I frown. “You mean to the house?”
“No. Not the house.”
“But—”
“Go.” She holds up her wrinkled hand. “I have told you all I know.”
“Have you?”
She just stares at me, her chest rising and falling under her nightgown.
I rise from the bed. “Because I’m not sure you have.”
“Go,” she says, more firmly this time.
Maybe she does know more, but it’s clear she has no intention of sharing it with me. Whatever I’m looking for is outside of this motel. And I’m going to find it.
_____
I take my purse and my coat with me when I leave my room. I also keep Quinn’s wedding band tucked away in my pocket. I have no intention of coming back here. The police are long gone—it’s time to get on the road as soon as I’m done here.
Just as I’m going down the hall, I run into that guy Nick. He’s got a tool kit in his hand, and he almost drops it.

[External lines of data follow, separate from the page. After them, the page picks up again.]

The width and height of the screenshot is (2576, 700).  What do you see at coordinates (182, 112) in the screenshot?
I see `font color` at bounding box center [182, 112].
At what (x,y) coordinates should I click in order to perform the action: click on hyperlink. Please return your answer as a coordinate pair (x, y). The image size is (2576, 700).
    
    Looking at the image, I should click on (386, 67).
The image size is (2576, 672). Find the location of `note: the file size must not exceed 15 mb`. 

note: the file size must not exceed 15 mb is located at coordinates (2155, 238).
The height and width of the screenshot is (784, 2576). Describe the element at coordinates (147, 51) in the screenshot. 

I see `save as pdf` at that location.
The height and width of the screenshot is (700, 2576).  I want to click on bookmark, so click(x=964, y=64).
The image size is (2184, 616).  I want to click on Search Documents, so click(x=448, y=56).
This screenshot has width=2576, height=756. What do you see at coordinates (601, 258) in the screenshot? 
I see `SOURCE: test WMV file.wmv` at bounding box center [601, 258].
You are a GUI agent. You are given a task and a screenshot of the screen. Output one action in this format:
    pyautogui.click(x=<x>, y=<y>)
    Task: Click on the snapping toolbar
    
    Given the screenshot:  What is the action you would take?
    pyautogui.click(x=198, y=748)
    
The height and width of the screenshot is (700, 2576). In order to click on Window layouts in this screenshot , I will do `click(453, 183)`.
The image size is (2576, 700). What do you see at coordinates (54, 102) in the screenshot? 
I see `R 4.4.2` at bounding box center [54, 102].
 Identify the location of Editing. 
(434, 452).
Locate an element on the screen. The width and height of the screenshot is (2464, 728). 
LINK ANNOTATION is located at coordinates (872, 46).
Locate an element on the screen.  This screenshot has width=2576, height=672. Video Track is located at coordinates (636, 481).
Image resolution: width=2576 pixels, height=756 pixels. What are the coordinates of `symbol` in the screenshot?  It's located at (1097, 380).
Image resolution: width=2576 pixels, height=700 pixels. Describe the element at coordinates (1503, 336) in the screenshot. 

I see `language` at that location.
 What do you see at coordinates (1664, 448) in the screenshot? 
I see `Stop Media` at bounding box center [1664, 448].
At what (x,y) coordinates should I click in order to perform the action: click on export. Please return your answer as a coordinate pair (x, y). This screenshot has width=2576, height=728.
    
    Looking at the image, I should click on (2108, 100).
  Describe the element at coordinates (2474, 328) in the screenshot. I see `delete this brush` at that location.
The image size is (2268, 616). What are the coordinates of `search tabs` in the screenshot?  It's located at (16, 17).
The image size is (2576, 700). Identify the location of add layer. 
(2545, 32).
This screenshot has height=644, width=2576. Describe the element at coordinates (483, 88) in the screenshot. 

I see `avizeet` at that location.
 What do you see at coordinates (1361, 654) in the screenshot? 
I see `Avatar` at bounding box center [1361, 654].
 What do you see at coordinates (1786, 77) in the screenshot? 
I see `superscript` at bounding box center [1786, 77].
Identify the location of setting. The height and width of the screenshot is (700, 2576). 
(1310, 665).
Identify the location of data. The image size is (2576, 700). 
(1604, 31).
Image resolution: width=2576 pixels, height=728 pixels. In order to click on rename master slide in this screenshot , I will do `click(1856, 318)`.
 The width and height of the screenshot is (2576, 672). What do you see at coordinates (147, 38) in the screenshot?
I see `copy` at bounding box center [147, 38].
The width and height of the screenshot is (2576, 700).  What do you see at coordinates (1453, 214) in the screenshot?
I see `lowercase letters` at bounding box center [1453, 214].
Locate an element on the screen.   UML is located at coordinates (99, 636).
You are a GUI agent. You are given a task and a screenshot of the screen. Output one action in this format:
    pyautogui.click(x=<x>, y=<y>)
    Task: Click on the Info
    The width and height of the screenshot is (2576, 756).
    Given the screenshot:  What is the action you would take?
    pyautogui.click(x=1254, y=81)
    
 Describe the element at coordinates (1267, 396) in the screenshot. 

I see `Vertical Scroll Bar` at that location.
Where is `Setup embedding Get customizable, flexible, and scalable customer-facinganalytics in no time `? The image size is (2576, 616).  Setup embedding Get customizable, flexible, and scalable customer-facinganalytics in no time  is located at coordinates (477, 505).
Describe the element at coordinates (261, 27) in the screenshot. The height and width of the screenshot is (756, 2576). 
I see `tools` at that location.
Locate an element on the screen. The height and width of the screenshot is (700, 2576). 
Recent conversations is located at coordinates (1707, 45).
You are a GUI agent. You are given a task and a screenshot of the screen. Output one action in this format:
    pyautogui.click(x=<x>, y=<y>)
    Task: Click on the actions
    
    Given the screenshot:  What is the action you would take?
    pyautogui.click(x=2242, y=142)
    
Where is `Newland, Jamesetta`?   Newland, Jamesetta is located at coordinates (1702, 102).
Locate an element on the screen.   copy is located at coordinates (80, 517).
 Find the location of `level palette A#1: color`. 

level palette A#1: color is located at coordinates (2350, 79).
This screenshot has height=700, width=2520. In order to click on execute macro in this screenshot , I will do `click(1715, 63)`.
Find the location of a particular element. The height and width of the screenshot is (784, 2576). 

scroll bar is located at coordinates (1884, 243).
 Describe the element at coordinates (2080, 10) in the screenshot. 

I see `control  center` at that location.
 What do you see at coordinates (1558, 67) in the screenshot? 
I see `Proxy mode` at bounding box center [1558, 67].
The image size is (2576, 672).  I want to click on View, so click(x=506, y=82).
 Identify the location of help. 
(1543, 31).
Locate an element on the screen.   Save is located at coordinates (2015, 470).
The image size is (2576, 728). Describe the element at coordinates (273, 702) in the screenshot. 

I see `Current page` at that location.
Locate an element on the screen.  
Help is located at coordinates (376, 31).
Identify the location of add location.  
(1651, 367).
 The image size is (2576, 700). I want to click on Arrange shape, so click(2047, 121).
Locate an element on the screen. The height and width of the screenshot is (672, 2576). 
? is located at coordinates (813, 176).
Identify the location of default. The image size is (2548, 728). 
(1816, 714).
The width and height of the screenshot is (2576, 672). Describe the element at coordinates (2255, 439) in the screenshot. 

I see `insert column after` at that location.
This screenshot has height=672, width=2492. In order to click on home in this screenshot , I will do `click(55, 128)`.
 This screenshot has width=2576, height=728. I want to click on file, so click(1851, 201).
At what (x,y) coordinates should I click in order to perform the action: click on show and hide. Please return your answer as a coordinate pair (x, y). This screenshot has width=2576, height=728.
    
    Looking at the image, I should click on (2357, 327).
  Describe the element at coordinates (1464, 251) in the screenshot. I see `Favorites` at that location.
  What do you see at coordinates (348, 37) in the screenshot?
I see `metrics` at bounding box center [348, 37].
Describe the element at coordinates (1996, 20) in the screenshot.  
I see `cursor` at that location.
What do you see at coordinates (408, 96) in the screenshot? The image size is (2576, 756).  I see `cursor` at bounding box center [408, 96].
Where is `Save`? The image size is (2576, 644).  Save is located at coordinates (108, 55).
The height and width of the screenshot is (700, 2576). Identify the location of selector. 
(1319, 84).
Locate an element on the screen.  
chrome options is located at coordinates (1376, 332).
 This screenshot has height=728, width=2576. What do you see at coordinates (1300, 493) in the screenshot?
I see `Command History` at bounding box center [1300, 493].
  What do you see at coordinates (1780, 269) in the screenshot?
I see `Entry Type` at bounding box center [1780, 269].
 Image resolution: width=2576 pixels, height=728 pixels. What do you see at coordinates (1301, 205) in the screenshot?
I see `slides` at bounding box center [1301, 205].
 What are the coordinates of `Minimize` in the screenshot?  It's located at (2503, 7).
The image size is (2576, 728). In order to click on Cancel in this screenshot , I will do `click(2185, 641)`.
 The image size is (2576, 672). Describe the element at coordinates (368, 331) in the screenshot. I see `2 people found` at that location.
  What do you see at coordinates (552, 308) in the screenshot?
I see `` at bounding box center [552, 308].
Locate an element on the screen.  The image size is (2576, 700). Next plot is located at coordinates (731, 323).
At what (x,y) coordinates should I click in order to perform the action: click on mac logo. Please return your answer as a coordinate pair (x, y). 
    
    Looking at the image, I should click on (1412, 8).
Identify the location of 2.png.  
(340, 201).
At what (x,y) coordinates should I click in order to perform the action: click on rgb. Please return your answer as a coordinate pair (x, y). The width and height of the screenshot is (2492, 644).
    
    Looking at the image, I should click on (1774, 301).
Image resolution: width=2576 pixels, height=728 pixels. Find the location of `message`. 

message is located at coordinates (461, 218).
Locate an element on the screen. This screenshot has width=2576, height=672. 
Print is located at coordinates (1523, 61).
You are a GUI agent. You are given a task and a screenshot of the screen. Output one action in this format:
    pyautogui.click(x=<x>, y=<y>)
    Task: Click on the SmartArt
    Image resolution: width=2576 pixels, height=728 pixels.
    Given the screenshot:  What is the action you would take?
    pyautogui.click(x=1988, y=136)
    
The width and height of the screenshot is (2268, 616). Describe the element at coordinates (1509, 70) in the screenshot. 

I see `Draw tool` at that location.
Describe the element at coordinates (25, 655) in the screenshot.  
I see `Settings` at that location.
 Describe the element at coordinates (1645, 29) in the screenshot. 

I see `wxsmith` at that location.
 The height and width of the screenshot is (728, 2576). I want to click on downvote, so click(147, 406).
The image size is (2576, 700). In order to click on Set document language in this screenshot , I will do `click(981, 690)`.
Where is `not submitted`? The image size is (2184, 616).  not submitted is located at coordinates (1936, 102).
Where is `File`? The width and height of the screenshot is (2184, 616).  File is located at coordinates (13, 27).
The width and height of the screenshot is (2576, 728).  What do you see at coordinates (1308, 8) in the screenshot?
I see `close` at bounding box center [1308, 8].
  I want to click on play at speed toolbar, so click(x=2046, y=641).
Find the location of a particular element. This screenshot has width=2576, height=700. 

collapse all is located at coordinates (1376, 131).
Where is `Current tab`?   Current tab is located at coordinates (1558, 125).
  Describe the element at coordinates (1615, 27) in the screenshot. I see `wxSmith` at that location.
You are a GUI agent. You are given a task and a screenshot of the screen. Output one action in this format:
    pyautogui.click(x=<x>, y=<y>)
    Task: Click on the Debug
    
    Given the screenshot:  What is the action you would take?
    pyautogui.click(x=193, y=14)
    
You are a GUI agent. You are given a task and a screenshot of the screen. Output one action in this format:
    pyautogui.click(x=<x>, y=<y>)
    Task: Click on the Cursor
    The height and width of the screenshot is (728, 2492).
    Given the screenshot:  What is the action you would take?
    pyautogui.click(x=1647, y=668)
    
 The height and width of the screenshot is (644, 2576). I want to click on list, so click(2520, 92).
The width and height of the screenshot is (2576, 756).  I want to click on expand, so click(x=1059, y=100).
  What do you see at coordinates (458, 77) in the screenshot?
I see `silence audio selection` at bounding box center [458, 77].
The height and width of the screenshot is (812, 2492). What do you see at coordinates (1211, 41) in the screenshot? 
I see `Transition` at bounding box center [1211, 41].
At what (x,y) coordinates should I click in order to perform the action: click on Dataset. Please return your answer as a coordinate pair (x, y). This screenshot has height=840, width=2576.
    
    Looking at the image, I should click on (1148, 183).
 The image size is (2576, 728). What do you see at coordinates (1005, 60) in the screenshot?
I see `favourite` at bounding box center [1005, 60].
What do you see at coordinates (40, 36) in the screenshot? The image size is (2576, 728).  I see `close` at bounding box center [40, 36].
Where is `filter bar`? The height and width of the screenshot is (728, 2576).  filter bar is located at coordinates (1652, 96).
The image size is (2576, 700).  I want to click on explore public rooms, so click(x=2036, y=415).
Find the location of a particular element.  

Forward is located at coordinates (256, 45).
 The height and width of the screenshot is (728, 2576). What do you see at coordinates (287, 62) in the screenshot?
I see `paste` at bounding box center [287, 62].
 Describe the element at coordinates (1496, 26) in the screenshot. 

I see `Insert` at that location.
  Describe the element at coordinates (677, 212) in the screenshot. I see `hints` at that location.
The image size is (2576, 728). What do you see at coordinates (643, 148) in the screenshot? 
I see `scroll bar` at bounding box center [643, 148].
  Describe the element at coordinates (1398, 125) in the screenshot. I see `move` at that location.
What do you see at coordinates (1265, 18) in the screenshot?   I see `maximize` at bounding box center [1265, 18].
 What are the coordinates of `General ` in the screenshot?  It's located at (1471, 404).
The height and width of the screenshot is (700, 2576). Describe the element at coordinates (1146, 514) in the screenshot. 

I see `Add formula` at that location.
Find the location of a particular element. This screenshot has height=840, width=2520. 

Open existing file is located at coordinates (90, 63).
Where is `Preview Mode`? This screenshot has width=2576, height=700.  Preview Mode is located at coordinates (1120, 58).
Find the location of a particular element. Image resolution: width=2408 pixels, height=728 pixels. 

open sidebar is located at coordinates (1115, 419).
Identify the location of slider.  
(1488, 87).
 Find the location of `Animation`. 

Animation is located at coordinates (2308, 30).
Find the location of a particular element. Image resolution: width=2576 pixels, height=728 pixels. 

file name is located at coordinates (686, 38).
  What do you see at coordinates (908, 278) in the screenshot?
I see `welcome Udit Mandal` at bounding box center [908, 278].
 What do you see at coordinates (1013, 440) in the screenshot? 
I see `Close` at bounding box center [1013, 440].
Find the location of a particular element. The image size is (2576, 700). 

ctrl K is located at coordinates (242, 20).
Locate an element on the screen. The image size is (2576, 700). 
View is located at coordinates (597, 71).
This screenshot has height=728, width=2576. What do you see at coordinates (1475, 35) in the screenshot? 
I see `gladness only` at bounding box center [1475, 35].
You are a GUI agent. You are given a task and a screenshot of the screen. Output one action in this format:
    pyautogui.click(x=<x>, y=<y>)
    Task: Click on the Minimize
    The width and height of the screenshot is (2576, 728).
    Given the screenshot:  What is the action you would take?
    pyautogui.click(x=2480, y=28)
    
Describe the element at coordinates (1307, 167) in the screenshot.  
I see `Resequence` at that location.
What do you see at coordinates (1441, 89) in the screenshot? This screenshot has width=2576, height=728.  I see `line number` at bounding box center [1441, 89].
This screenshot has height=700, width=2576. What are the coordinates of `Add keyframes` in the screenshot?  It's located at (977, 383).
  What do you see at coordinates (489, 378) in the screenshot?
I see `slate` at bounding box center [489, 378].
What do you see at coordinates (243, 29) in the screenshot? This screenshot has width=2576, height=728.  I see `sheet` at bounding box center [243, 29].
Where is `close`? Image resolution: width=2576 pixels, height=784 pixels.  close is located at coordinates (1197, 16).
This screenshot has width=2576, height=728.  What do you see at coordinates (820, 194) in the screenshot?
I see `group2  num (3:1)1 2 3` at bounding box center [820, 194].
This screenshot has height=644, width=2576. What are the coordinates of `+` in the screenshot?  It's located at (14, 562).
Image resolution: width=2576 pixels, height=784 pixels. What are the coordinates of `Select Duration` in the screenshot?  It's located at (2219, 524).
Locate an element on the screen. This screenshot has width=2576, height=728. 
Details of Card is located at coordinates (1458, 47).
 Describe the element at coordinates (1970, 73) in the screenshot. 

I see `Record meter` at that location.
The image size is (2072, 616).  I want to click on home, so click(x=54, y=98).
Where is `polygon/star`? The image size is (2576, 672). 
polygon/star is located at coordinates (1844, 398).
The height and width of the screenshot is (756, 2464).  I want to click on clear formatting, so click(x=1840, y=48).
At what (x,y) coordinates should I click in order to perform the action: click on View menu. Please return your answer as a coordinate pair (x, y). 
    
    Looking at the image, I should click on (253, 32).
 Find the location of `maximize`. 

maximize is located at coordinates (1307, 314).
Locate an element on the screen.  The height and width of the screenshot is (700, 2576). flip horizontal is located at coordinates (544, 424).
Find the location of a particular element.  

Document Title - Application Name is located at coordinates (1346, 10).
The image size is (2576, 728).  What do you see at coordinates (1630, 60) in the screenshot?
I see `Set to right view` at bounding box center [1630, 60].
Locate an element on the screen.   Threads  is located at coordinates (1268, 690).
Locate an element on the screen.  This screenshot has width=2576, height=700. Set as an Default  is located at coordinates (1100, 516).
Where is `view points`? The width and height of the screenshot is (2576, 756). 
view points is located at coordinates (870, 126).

“Hi,” I say. “I’m, uh…” Somehow I don’t want to tell him I’m leaving. Not yet.
Nick nods at room 201. “Going to fix that leak.”
“Good luck,” I say.
He grunts.
When I get back down into the lobby, it’s eerily empty. The ceiling is still leaking into that bucket. Every time there’s a drip of water, I hear a noise. Plunk plunk plunk. Good thing he’s getting that fixed. It’s going to destroy the ceiling. Rob always talks about how people don’t call him fast enough for a leak, and then they wreck the ceiling. He can fix the leak, but he can’t fix that.
But that’s not my problem. Quinn is my only problem.
I drop the keys to my room on the desk, next to where he left his cell phone behind—he’s awfully trusting to leave that sitting there. Anyway, he’ll get the idea that I left. That’s fifty bucks down the drain. Well, forty-eight bucks.
When I get out of the motel, the temperature is about twenty degrees colder than it was when I first came in. The wind hits me in the face, and I regret not having brought a scarf. What’s wrong with me? I’ve lived in New Hampshire my whole life. I know how cold it gets.